Sull’Area di Libero Commercio delle Americhe, il PT sembra
prendere inequivocabilmente una posizione contro gli Stati Uniti. E così
afferma:
“L’Area di Libero Commercio delle Americhe, nella maniera
in cui è attualmente proposta, è un progetto di annessione politica ed
economica dell’America Latina da parte degli Stati Uniti - l’obiettivo
principale, a causa delle sue potenziali risorse e della dimensione del suo
mercato interno, è il Brasile. Ciò che è in gioco, quindi, sono i nostri
interessi economici strategici, e la conservazione della nostra capacità e
autonomia di costruire il nostro proprio futuro come nazione” (Partido dos
Trabalhadores, 2002a).
6. La formazione del nuovo Governo del PT: un ingannevole atto di
bilanciamento
La formazione del gabinetto si è dimostrata essere un affare
estremamente lungo ed arduo. Il PT aveva solo 93 seggi su 513 alla Camera dei
Deputati e non avrebbe potuto formare un governo da solo. Con una serie di abili
negoziazioni ed espedienti, che durarono circa due mesi, José Dirceu, il
principale negoziatore del PT, fu in grado di mettere assieme una coalizione
includendo tutti gli altri sei partiti più il PL della destra. Le forze
combinate di questi otto partiti raggiunsero 219 voti alla Camera, ben lontano
dall’obiettivo di una maggioranza. Il PMDB fu invitato ad unirsi al gabinetto
e gli vennero offerte varie cariche, ma questo rinunciò perché i suoi
obiettivi erano più elevati di quanto Lula fosse disposto ad offrirgli. Questo
però fu d’accordo a sostenere il governo nel Parlamento, senza il quid pro
quo delle cariche di gabinetto per tutta la sua durata. Senza questo
supporto, il governo guidato dal PT non sarebbe stato in grado di ottenere il
passaggio di alcuna legge o decreto presidenziale in Parlamento. Per assicurarsi
la continuità del supporto del PMDB, il PT ha ripetutamente negato di essere un
partito socialista. João Paulo Cunha, il deputato federale di San Paolo del PT
e suo leader alla Camera dei Deputati su questa questione in 22 dicembre ebbe a
dire:
“Credo che il PT affronti una fase difficile nella
questione della definizione della sua identità ideologica. [...] Dal punto di
vista del governo e dell’amministrazione, non è un partito socialista, ma
nella sua struttura e nei suoi dibattiti cerca di proteggere valori che possono
essere riconosciuti come socialisti. [...] Noi siamo un governo democratico con
una sincera partecipazione popolare. Se siete in cerca di termini classici, noi
non siamo né socialisti né socialdemocratici. Lo stesso vale per il governo
Lula, che sarà democratico, popolare, riformista, ma non può essere definito
come socialista” (Rodrigues, 2002).
La lista finale dei ministri non fu disponibile per la stampa
fino alla notte del 23 dicembre. Questa conteneva i 28 nomi della lista dei
ministri del gabinetto; 16 appartenevano al PT, 7 agli altri partiti della
coalizione e 5 non erano affiliati ad alcun partito politico. Di questi ultimi
cinque, due erano grandi proprietari terrieri e uomini d’affari; due
diplomatici di carriera e uno giurista di professione.

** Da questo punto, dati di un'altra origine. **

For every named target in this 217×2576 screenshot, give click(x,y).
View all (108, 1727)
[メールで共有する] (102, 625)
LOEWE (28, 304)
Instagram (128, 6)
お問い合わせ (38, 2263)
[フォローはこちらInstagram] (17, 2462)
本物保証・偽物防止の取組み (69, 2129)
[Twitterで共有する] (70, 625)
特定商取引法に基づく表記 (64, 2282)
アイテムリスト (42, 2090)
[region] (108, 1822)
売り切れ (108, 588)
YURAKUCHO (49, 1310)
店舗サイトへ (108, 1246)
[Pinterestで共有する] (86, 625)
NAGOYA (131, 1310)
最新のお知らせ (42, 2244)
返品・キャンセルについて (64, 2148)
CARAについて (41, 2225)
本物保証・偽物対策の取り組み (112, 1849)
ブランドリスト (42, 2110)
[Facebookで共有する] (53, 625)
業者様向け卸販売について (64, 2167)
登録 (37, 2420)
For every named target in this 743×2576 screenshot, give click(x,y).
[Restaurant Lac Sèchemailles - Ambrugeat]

La suddivisione per aree geografiche della provenienza dei
ministri del gabinetto di Lula è estremamente iniqua. Dei 28 ministri, 10 sono
nati o vissuti sin da piccoli in San Paolo, 4 in Minas Gerais, 3 nel Rio Grande
do Sul, 2 in Rio de Janeiro e uno a Brasilia. Le regioni relativamente più
sviluppate del sudest, del sud e di Brasilia contavano quindi 20 ministeri su
28. Il nordest contava sette ministri (tre da Bahia, due dal Pernambuco e due
dal Ceará) e l’Amazonia solo uno da Acré - 18 stati su 27 non ottennero
alcuna rappresentanza nel gabinetto federale.

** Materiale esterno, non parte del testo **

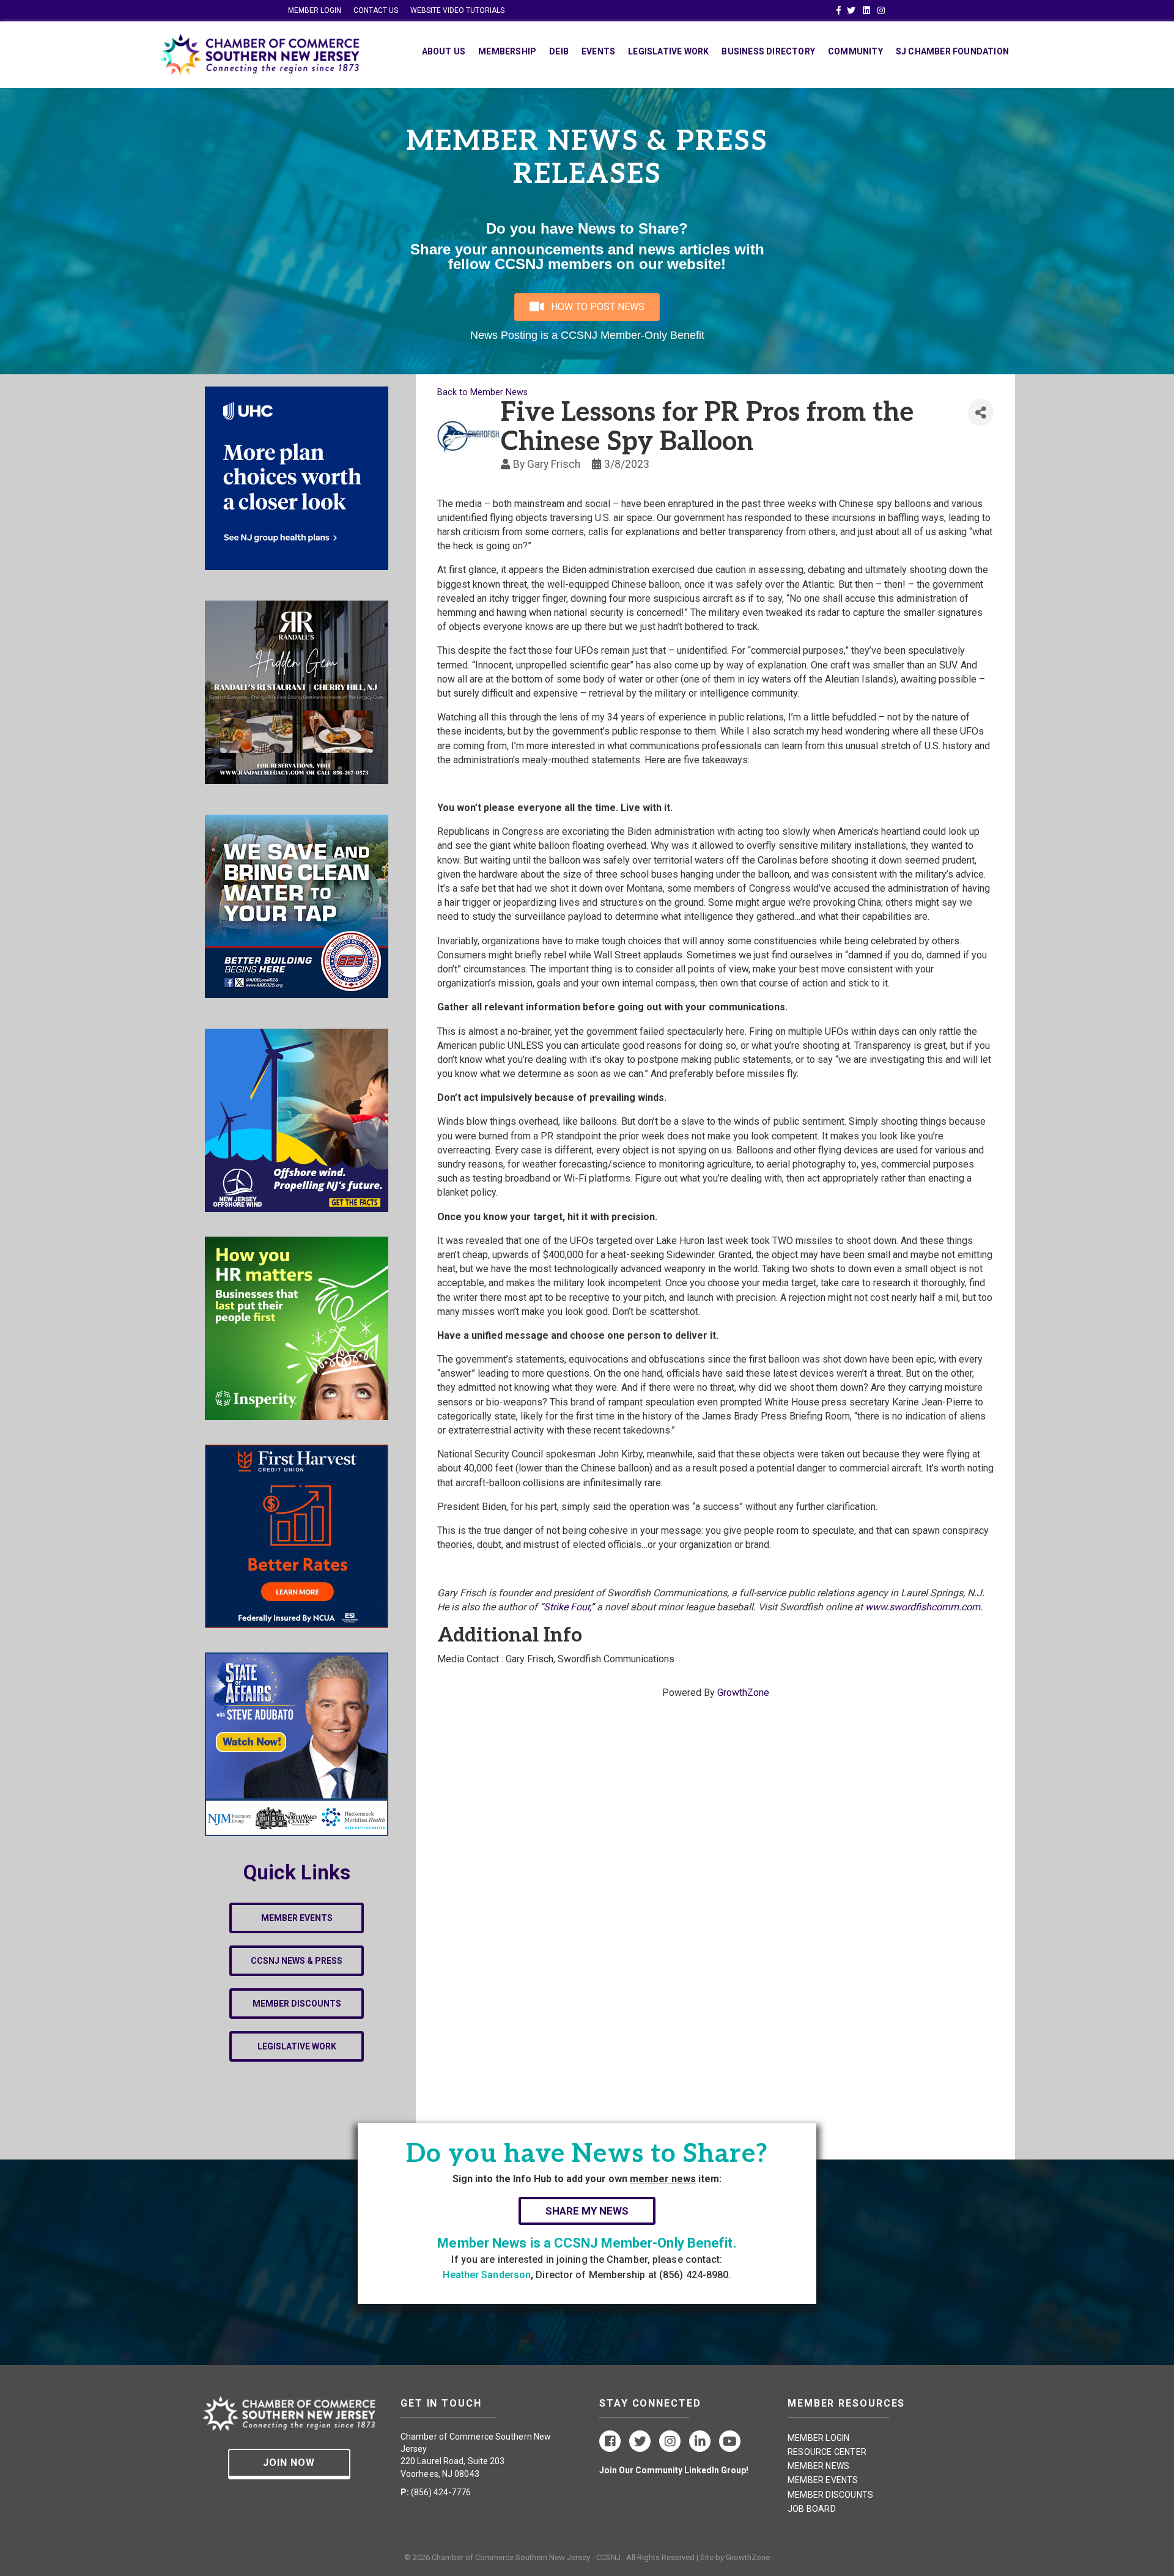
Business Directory (768, 51)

Otto dei ministri cominciarono la loro carriera politica nei
sindacati; tre di questi nei sindacati degli impiegati di banca, due nei
sindacati dei dottori, due nei sindacati dei colletti blu dell’industria
metallurgica e chimica e solo uno nei sindacati rurali dei raccoglitori di
gomma. Solo quattro dei ministri (Dirceu, Marina Silva, Gilberto Gil e Benedita)
venivano da background chiaramente poveri e senza privilegi; due (Wagner e
Rosseto) provenivano dal background operaio dei colletti blu; gli altri erano o
benestanti o professionisti della classe media. Tutti i ministri del PT eccetto
due appartengono alle correnti di partito moderate dell’Articulação o
della Democracia Radical. Due dei ministri, Palocci e Gushiken, che
appartengono attualmente all’Articulação, hanno connessioni
intermittenti con la fazione radicale di sinistra conosciuta come O Trabalho.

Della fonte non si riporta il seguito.